General information
- Name: Lexington Ballet Company, Inc.
- Local name: LBC
- Previous names: Jorgensen Ballet
- Year founded: 1974
- Founders: Nels Jorgensen
- Principal venue: Lexington Opera House; EKU Center for the Arts; Pam Miller Downtown Arts Center;
- Website: www.lexingtonballet.org

Other
- Official school: Lexington Ballet School
- Formation: Company; Ensemble;

= Lexington Ballet Company =

The Lexington Ballet Company is a ballet company located in Lexington, Kentucky. The ballet was founded in 1974 by Nels Jorgenson and granted status as a 501(c)(3) organization in 1975.

==History==
Nels Jorgensen established Jorgensen Ballet on 1974 with a grant from the National Endowment for the Arts.
It was granted 501(c)(3) status under the name Lexington Ballet Company, Inc in 1975.
In 1986 Lexington Ballet Company moved into ArtsPlace at 161 North Mill Street in Lexington, Kentucky.
Also in 1986 Karl and Colette Kaufman founded the annual Lexington Ballet Summer Intensive program.
In 1987 Lexington Ballet hosted the Southeastern Regional Ballet Association (SERBA) gathering attended by 650 dancers, teachers and choreographers.
In 1989 Karl Kaufman and Kirt Hathaway establishes the annual Ballet Under the Stars in Lexington, Kentucky.
in 2008 MAD Camp was established as an annual youth Music, Arts, Dance camp.
In 2009 the Educational Outreach program is updated to support dance education in Title I schools funded by a generous grant from W. Paul and Lucille Caudill Little Foundation.

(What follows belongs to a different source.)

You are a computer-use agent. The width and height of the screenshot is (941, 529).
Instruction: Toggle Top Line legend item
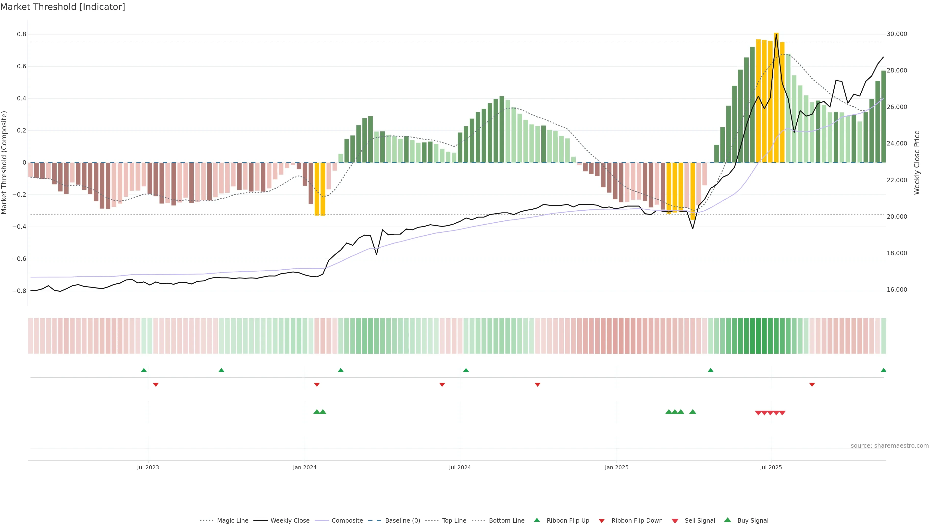(454, 521)
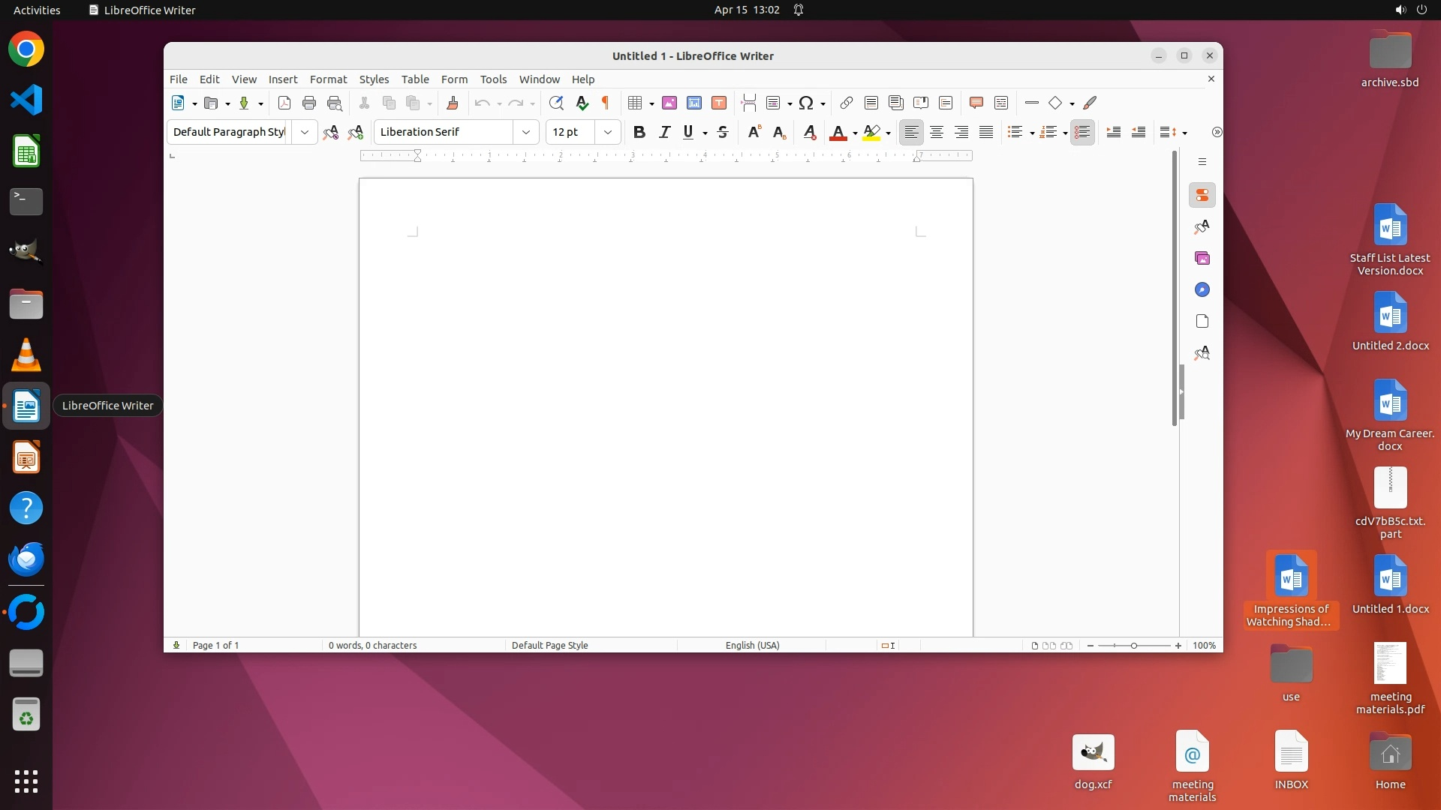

Lexington Ballet performed in the opening ceremony of the FEI World Equestrian Games in Lexington, Kentucky in 2010.
Lexington Ballet was recognized in 2013 with the Salute to Small Business Phoenix Award presented by Commerce Lexington, Inc. In 2020, due to the COVID-19 pandemic, the Lexington ballet did a virtual showing of their yearly Nutcracker performance with covid masks and showed it on Vimeo.